On Thu, 5 Mar 2026 at 00:04, Ilya Maximets <[email protected]> wrote:
>
> On 2/25/26 12:03 PM, David Marchand via dev wrote:
> > By default, DPDK based dp-packets points to data buffers that can't be
> > expanded dynamically.
> > Their layout is as follows:
> > - a minimum 128 bytes headroom chosen at DPDK build time
> > (RTE_PKTMBUF_HEADROOM),
> > - a maximum size chosen at mempool creation,
> >
> > In some usecases though (like encapsulating with multiple tunnels),
> > a 128 bytes headroom is too short.
> >
> > Keep on using mono segment packets but dynamically allocate buffers
> > in DPDK memory and make use of DPDK external buffers API
> > (previously used for userspace TSO).
> >
> > Signed-off-by: David Marchand <[email protected]>
> > ---
> > Changes since v3:
> > - split buffer length calculation in a helper,
> > - handled running test without qdisc (net/tap does not require
> > those qdiscs, but spews ERR level logs if absent),
> > - added check on firewall,
> >
> > Changes since v2:
> > - moved check on uint16_t overflow in netdev_dpdk_extbuf_allocate(),
> >
> > Changes since v1:
> > - fixed new segment length (reset by extbuf attach helper),
> > - added a system-dpdk unit test,
> >
> > ---
> > lib/dp-packet.c | 17 +++++++++++-
> > lib/netdev-dpdk.c | 47 ++++++++++++++++++++++++++++----
> > lib/netdev-dpdk.h | 4 +++
> > tests/system-dpdk.at | 65 ++++++++++++++++++++++++++++++++++++++++++++
> > 4 files changed, 127 insertions(+), 6 deletions(-)
> >
> > diff --git a/lib/dp-packet.c b/lib/dp-packet.c
> > index c04d608be6..4c45636039 100644
> > --- a/lib/dp-packet.c
> > +++ b/lib/dp-packet.c
> > @@ -255,8 +255,23 @@ dp_packet_resize(struct dp_packet *b, size_t
> > new_headroom, size_t new_tailroom)
> > new_allocated = new_headroom + dp_packet_size(b) + new_tailroom;
> >
> > switch (b->source) {
> > - case DPBUF_DPDK:
> > + case DPBUF_DPDK: {
> > +#ifdef DPDK_NETDEV
> > + uint32_t buf_len;
> > +
> > + buf_len = netdev_dpdk_extbuf_size(new_allocated);
>
> Shouldn't we assign into new_allocated here? The rte_pktmbuf_attach_extbuf()

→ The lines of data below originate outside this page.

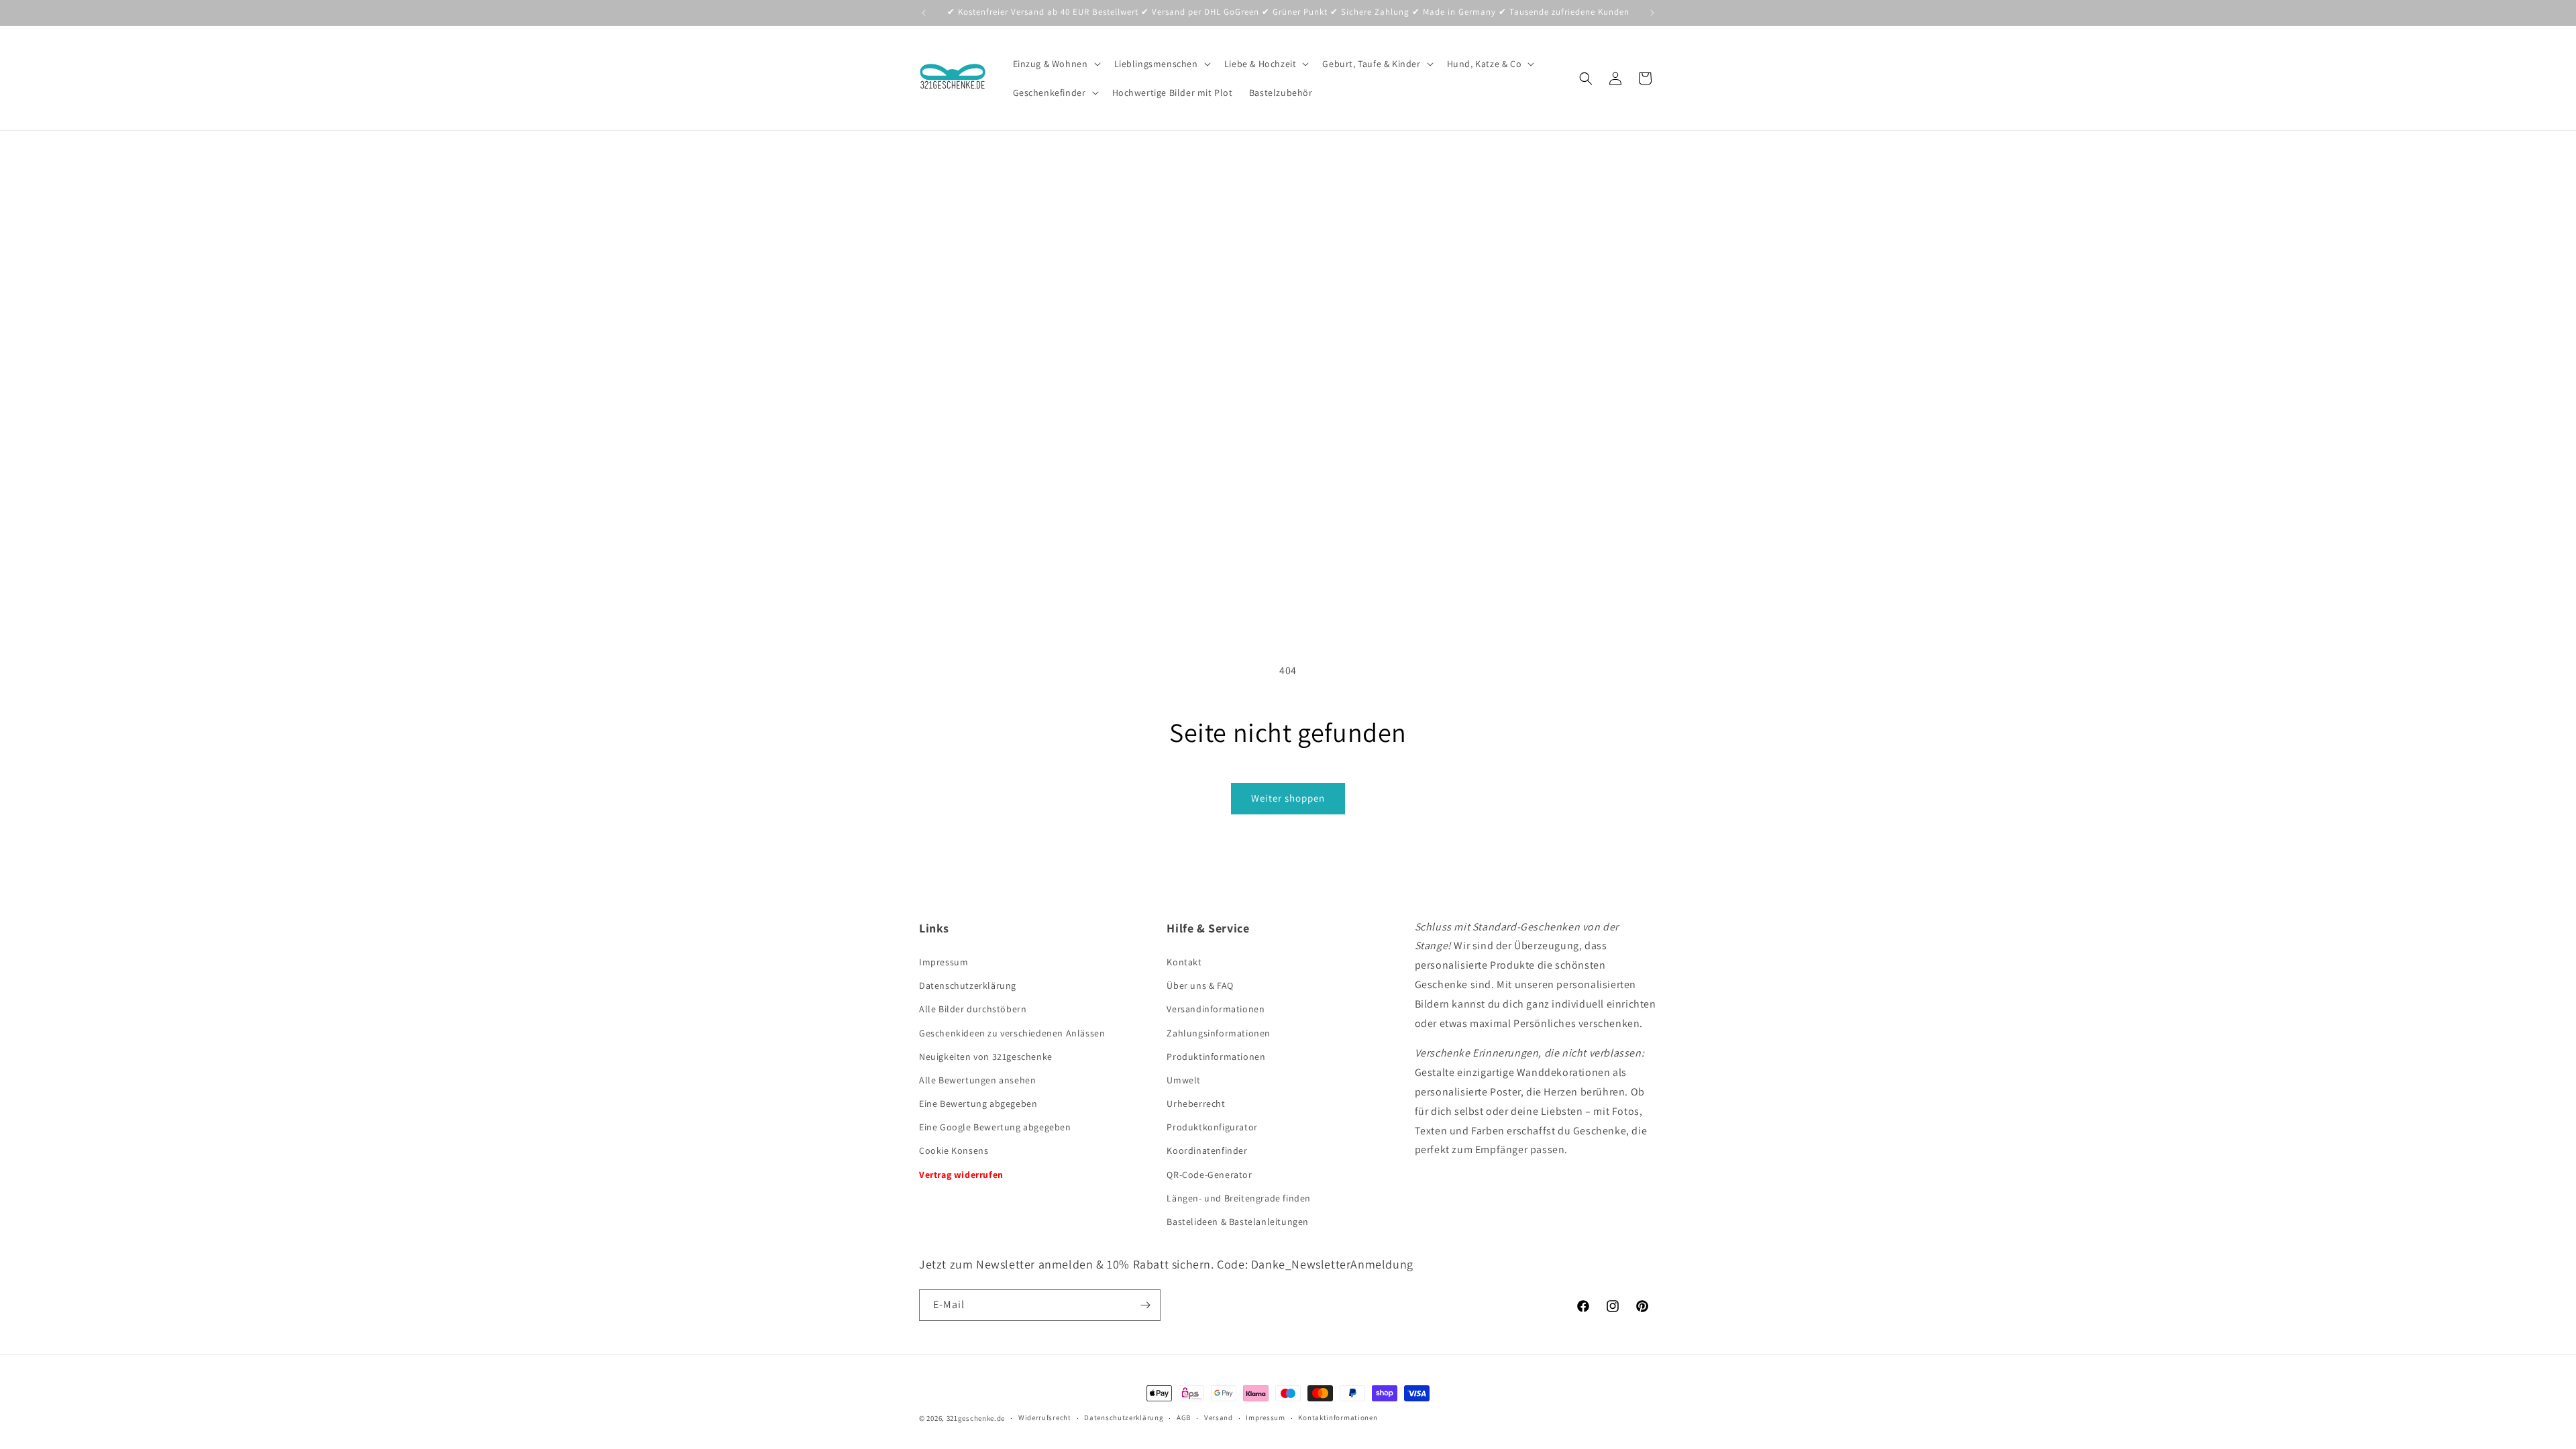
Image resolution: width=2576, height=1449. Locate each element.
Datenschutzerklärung (967, 985)
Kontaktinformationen (1337, 1417)
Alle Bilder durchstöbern (972, 1009)
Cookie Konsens (953, 1150)
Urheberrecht (1196, 1103)
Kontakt (1184, 962)
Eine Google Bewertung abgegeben (995, 1127)
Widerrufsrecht (1044, 1417)
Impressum (943, 962)
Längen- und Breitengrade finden (1239, 1198)
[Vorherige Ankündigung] (923, 12)
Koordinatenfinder (1207, 1150)
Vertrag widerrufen (961, 1175)
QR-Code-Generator (1209, 1175)
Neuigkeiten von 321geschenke (986, 1057)
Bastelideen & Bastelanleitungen (1238, 1222)
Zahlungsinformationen (1219, 1033)
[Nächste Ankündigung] (1652, 12)
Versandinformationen (1216, 1009)
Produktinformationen (1216, 1057)
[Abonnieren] (1145, 1305)
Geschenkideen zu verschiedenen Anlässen (1012, 1033)
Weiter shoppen (1288, 798)
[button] (1055, 64)
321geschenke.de (976, 1418)
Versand (1218, 1417)
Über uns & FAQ (1200, 985)
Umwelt (1184, 1080)
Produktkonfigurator (1212, 1127)
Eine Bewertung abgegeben (978, 1103)
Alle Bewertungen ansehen (977, 1080)
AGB (1184, 1417)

> will update the mbuf->buf_len to the result of this call. However, there
> is the dp_packet_set_allocated(b, new_allocated); call that will overwrite
> that value with a potentially smaller 'new_allocated'. I'm not sure if that
> can cause any issues, since the value is smaller, but it doesn't feel right.
>
> Or am I missing something here?
rte_pktmbuf_ext_shinfo_init_helper() stores the struct
rte_mbuf_ext_shared_info object after the actual data.
The computed size here under the name buf_len accounts for the length
that OVS wants + some space for the rte_mbuf_ext_shared_info object
and some alignment constraint.
We can't adjust new_allocated to this value.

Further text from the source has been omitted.